══ SUPPLIED RECORDS

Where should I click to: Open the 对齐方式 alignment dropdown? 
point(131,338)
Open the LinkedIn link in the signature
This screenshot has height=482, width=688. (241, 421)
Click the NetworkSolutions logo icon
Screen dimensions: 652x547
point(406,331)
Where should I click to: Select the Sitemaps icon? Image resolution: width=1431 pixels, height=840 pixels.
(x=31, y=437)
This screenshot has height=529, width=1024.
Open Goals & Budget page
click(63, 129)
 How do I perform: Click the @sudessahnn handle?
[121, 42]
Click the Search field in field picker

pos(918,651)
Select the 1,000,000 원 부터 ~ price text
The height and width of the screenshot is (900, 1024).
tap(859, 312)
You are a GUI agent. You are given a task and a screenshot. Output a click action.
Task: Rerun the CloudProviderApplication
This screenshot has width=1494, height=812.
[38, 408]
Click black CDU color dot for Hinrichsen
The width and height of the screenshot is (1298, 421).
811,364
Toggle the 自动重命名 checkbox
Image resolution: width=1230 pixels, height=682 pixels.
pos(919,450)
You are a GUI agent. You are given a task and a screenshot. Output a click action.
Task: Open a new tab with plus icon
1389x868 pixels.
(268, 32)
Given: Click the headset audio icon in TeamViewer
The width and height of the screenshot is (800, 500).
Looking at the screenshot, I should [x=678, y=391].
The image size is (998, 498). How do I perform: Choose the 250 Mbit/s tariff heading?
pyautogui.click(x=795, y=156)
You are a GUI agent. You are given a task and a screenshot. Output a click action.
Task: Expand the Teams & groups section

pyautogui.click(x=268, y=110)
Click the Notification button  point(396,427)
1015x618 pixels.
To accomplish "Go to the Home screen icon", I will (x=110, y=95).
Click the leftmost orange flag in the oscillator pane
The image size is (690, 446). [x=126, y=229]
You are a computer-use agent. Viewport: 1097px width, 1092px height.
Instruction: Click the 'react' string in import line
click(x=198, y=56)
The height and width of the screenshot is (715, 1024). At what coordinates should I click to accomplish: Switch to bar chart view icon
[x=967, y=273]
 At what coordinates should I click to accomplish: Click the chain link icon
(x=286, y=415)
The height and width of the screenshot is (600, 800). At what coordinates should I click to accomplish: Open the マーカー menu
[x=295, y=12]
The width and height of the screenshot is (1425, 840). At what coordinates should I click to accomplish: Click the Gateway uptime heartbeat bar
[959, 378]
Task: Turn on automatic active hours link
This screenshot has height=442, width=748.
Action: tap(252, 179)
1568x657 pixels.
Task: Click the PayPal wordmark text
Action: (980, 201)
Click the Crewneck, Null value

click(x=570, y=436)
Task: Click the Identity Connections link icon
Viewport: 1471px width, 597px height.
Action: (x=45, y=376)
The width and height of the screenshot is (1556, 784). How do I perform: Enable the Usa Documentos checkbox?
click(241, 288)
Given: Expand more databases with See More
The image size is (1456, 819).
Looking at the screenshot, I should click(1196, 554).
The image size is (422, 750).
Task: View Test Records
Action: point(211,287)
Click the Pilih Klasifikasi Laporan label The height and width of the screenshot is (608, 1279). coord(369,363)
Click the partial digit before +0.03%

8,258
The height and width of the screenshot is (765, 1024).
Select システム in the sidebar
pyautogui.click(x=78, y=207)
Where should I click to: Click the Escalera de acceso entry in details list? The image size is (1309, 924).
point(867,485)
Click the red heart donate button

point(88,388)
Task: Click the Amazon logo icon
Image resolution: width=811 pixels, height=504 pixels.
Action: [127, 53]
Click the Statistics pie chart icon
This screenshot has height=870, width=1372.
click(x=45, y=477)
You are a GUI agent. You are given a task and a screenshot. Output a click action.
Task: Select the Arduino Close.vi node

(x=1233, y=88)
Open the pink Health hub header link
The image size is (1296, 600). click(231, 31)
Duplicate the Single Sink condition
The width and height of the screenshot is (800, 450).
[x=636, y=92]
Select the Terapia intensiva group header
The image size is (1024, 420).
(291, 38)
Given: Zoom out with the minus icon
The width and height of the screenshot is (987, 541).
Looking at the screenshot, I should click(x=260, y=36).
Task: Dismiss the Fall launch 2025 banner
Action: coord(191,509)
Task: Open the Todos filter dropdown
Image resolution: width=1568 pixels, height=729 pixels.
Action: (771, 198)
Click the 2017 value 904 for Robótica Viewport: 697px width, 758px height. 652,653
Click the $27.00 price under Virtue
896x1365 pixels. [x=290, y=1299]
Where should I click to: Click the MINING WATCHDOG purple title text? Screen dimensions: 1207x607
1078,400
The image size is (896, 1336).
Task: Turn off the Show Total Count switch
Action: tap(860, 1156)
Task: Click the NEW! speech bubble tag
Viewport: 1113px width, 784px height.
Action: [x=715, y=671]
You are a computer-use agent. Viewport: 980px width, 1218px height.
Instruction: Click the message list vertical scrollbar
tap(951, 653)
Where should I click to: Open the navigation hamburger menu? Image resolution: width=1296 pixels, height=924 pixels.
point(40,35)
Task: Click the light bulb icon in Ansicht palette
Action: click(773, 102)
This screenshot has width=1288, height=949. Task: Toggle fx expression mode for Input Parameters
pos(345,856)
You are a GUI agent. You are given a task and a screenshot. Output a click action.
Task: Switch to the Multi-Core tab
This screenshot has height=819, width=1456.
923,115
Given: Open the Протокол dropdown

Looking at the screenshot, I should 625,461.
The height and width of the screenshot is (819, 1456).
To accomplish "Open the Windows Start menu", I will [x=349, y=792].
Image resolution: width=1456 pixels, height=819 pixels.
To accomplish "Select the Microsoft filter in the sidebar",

════

* **OBJECTIVE**
Reproduce every one of the entries above, line for line, with no changes.

* **REPLY**
Where should I click to: Open the 对齐方式 alignment dropdown? 
point(131,338)
Open the LinkedIn link in the signature
This screenshot has height=482, width=688. (241, 421)
Click the NetworkSolutions logo icon
Screen dimensions: 652x547
point(406,331)
Where should I click to: Select the Sitemaps icon? Image resolution: width=1431 pixels, height=840 pixels.
(x=31, y=437)
This screenshot has height=529, width=1024.
Open Goals & Budget page
click(63, 129)
 How do I perform: Click the @sudessahnn handle?
[121, 42]
Click the Search field in field picker

pos(918,651)
Select the 1,000,000 원 부터 ~ price text
The height and width of the screenshot is (900, 1024).
tap(859, 312)
You are a GUI agent. You are given a task and a screenshot. Output a click action.
Task: Rerun the CloudProviderApplication
This screenshot has width=1494, height=812.
[38, 408]
Click black CDU color dot for Hinrichsen
The width and height of the screenshot is (1298, 421).
811,364
Toggle the 自动重命名 checkbox
Image resolution: width=1230 pixels, height=682 pixels.
pos(919,450)
You are a GUI agent. You are given a task and a screenshot. Output a click action.
Task: Open a new tab with plus icon
1389x868 pixels.
(268, 32)
Given: Click the headset audio icon in TeamViewer
The width and height of the screenshot is (800, 500).
Looking at the screenshot, I should [x=678, y=391].
The image size is (998, 498). How do I perform: Choose the 250 Mbit/s tariff heading?
pyautogui.click(x=795, y=156)
You are a GUI agent. You are given a task and a screenshot. Output a click action.
Task: Expand the Teams & groups section

pyautogui.click(x=268, y=110)
Click the Notification button  point(396,427)
1015x618 pixels.
To accomplish "Go to the Home screen icon", I will (x=110, y=95).
Click the leftmost orange flag in the oscillator pane
The image size is (690, 446). [x=126, y=229]
You are a computer-use agent. Viewport: 1097px width, 1092px height.
Instruction: Click the 'react' string in import line
click(x=198, y=56)
The height and width of the screenshot is (715, 1024). At what coordinates should I click to accomplish: Switch to bar chart view icon
[x=967, y=273]
 At what coordinates should I click to accomplish: Click the chain link icon
(x=286, y=415)
The height and width of the screenshot is (600, 800). At what coordinates should I click to accomplish: Open the マーカー menu
[x=295, y=12]
The width and height of the screenshot is (1425, 840). At what coordinates should I click to accomplish: Click the Gateway uptime heartbeat bar
[959, 378]
Task: Turn on automatic active hours link
This screenshot has height=442, width=748.
Action: tap(252, 179)
1568x657 pixels.
Task: Click the PayPal wordmark text
Action: (980, 201)
Click the Crewneck, Null value

click(x=570, y=436)
Task: Click the Identity Connections link icon
Viewport: 1471px width, 597px height.
Action: (x=45, y=376)
The width and height of the screenshot is (1556, 784). How do I perform: Enable the Usa Documentos checkbox?
click(241, 288)
Given: Expand more databases with See More
The image size is (1456, 819).
Looking at the screenshot, I should click(1196, 554).
The image size is (422, 750).
Task: View Test Records
Action: point(211,287)
Click the Pilih Klasifikasi Laporan label The height and width of the screenshot is (608, 1279). coord(369,363)
Click the partial digit before +0.03%

8,258
The height and width of the screenshot is (765, 1024).
Select システム in the sidebar
pyautogui.click(x=78, y=207)
Where should I click to: Click the Escalera de acceso entry in details list? The image size is (1309, 924).
point(867,485)
Click the red heart donate button

point(88,388)
Task: Click the Amazon logo icon
Image resolution: width=811 pixels, height=504 pixels.
Action: [127, 53]
Click the Statistics pie chart icon
This screenshot has height=870, width=1372.
click(x=45, y=477)
You are a GUI agent. You are given a task and a screenshot. Output a click action.
Task: Select the Arduino Close.vi node

(x=1233, y=88)
Open the pink Health hub header link
The image size is (1296, 600). click(231, 31)
Duplicate the Single Sink condition
The width and height of the screenshot is (800, 450).
[x=636, y=92]
Select the Terapia intensiva group header
The image size is (1024, 420).
(291, 38)
Given: Zoom out with the minus icon
The width and height of the screenshot is (987, 541).
Looking at the screenshot, I should click(x=260, y=36).
Task: Dismiss the Fall launch 2025 banner
Action: coord(191,509)
Task: Open the Todos filter dropdown
Image resolution: width=1568 pixels, height=729 pixels.
Action: (771, 198)
Click the 2017 value 904 for Robótica Viewport: 697px width, 758px height. 652,653
Click the $27.00 price under Virtue
896x1365 pixels. [x=290, y=1299]
Where should I click to: Click the MINING WATCHDOG purple title text? Screen dimensions: 1207x607
1078,400
The image size is (896, 1336).
Task: Turn off the Show Total Count switch
Action: tap(860, 1156)
Task: Click the NEW! speech bubble tag
Viewport: 1113px width, 784px height.
Action: [x=715, y=671]
You are a computer-use agent. Viewport: 980px width, 1218px height.
Instruction: Click the message list vertical scrollbar
tap(951, 653)
Where should I click to: Open the navigation hamburger menu? Image resolution: width=1296 pixels, height=924 pixels.
point(40,35)
Task: Click the light bulb icon in Ansicht palette
Action: click(773, 102)
This screenshot has width=1288, height=949. Task: Toggle fx expression mode for Input Parameters
pos(345,856)
You are a GUI agent. You are given a task and a screenshot. Output a click action.
Task: Switch to the Multi-Core tab
This screenshot has height=819, width=1456.
923,115
Given: Open the Протокол dropdown

Looking at the screenshot, I should 625,461.
The height and width of the screenshot is (819, 1456).
To accomplish "Open the Windows Start menu", I will [x=349, y=792].
Image resolution: width=1456 pixels, height=819 pixels.
To accomplish "Select the Microsoft filter in the sidebar",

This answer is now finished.